これを防ぐにはどうしたらいいのか、参加者それぞれ方法がありましたが、私が一番スマートだと思った方法はこれです。


Gateにflagを追加します。

type Gate struct {
    counter int
    name string
    address string
    flag chan bool
}

Start関数のforループ内を修正します。

func(thread UserThread) Start() {
    println(fmt.Sprintf("%s BEGIN", thread.myName))
    for {
        <-thread.gate.flag
        thread.gate.Pass(thread.myName, thread.myAddress)
        time.Sleep(1 * time.Millisecond)
        thread.gate.flag <- true
    }
}

main関数のgate初期化のあとにflagを初期化します。

func main() {
    runtime.GOMAXPROCS(2)

    println("Testing Gate, hit CTRL+C to exit.")

    gate := Gate {counter: 0, name: "Nobody", address: "Nowhere"}
    gate.flag = make(chan bool, 1)
    gate.flag <- true

    // 以下は省略
}

Gate自体にバッファ1のチャンネル変数を追加することによりGateへの同時アクセスを制御しようというものです。

MutexのLock、Unlockを使用しても制御できそうですがこの方がスマートに思えました。


これで実行すると、下記のように正常に表示されます。

$ go run main.go
Testing Gate, hit CTRL+C to exit.
Alice BEGIN
Bobby BEGIN
Chris BEGIN

チャンネル変数はgoroutine間の値の受け渡しに使うだけでなく、バッファを持たせることでロックの代わりに使用できる典型的な例です。


immutable

実行結果の一例ですが下記のような内容続きます。

$ go run main.go
3 prints [ Person: name = Alice, address = Alaska ]1 prints [ Person: name = Alice, address = Alaska
 ]2 prints [ Person: name = Alice, address = Alaska ]


3 prints [ Person: name = Alice, address = Alaska ]
1 prints [ Person: name = Alice, address = Alaska ]2 prints [ Person: name = Alice, address = Alaska
 ]3 prints [ Person: name = Alice, address = Alaska ]

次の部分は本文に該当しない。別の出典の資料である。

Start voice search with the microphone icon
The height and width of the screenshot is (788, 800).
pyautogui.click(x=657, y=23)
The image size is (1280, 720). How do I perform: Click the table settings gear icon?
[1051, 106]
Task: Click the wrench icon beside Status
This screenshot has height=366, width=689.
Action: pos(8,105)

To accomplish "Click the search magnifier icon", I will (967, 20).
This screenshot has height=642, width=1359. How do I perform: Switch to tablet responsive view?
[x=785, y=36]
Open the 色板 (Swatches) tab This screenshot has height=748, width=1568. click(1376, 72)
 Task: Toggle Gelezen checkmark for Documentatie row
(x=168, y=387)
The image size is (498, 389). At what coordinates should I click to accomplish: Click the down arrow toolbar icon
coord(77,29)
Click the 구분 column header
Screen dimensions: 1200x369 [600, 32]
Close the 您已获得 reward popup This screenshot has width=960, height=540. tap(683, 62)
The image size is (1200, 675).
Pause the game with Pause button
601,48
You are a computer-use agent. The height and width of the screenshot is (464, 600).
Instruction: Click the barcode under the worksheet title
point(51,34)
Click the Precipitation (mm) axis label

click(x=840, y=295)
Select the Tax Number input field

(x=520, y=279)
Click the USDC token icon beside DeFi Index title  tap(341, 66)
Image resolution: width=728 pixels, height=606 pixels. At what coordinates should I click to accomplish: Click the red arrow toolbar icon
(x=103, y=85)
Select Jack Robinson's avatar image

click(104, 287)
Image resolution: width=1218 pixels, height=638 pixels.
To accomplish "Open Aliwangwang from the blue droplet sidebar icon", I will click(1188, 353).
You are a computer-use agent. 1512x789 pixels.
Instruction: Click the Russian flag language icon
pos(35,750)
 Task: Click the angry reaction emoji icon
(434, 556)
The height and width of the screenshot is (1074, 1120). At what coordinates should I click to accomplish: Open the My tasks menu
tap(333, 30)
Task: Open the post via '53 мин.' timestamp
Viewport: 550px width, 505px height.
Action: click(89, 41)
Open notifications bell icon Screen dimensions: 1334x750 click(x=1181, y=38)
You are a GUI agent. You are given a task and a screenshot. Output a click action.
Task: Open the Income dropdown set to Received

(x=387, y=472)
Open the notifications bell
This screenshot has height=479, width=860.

先ほどのサンプルでは一つの値に対して変更できる術があったがために不整合が起きてしまいましたが、このサンプルのように変更する方法がない場合には当然不整合は起きないというものです。


guardedsuspension

まず実行結果ですが以下のようになります。

$ go run main.go
ClientThread requests [ Request No. 0 ]
ServerThread handles [ Request No. 0 ]
ClientThread requests [ Request No. 1 ]
getRequest wait
ServerThread handles [ Request No. 1 ]
getRequest waitClientThread requests [ Request No. 2 ]

ServerThread handles [ Request No. 2 ]
getRequest waitClientThread requests [ Request No. 3 ]

ServerThread handles [ Request No. 3 ]
getRequest waitClientThread requests [ Request No. 4 ]

ServerThread handles [ Request No. 4 ]
getRequest waitClientThread requests [ Request No. 5 ]

ServerThread handles [ Request No. 5 ]

Clientのrequestに対してServerのhandle順次発生しています。


ポイントとなるのは以下の2つのメソッドです。

func (queue RequestQueue) getRequest() Request {
    queue.cond.L.Lock()
    if queue.queue.Len() <= 0 {
        // wait
        println("getRequest wait")
        queue.cond.Wait()
    }

    element := queue.queue.Front()
    request := element.Value.(Request)
    queue.queue.Remove(element)

    queue.cond.L.Unlock()
    return request
}
func (queue RequestQueue) putRequest(req Request) {
    queue.cond.L.Lock()
    queue.queue.PushBack(req)
    queue.cond.Signal()
    queue.cond.L.Unlock()
}

ClientがputRequestで値を設定したあとSignalメソッドを呼びます、するとgetRequestのWaitメソッドで待機していたServerの処理が再開されるというものです。

C#でいうとManualResetEventAutoResetEventのような使い方ですが、Waitメソッド、Signalメソッドを呼ぶ前後にLock、Unlockが必要なところに気をつけなくてはなりません。


簡単にまとめ

数ヶ月ほどGo言語に取り組んできましたが、やはり「goroutineとチャンネルをどう駆使するか」というところがポイントのように思えてきました。

まだまだ奥が深そうです。


年末と理由にしてはいけませんがまとめが遅くなってしまいました。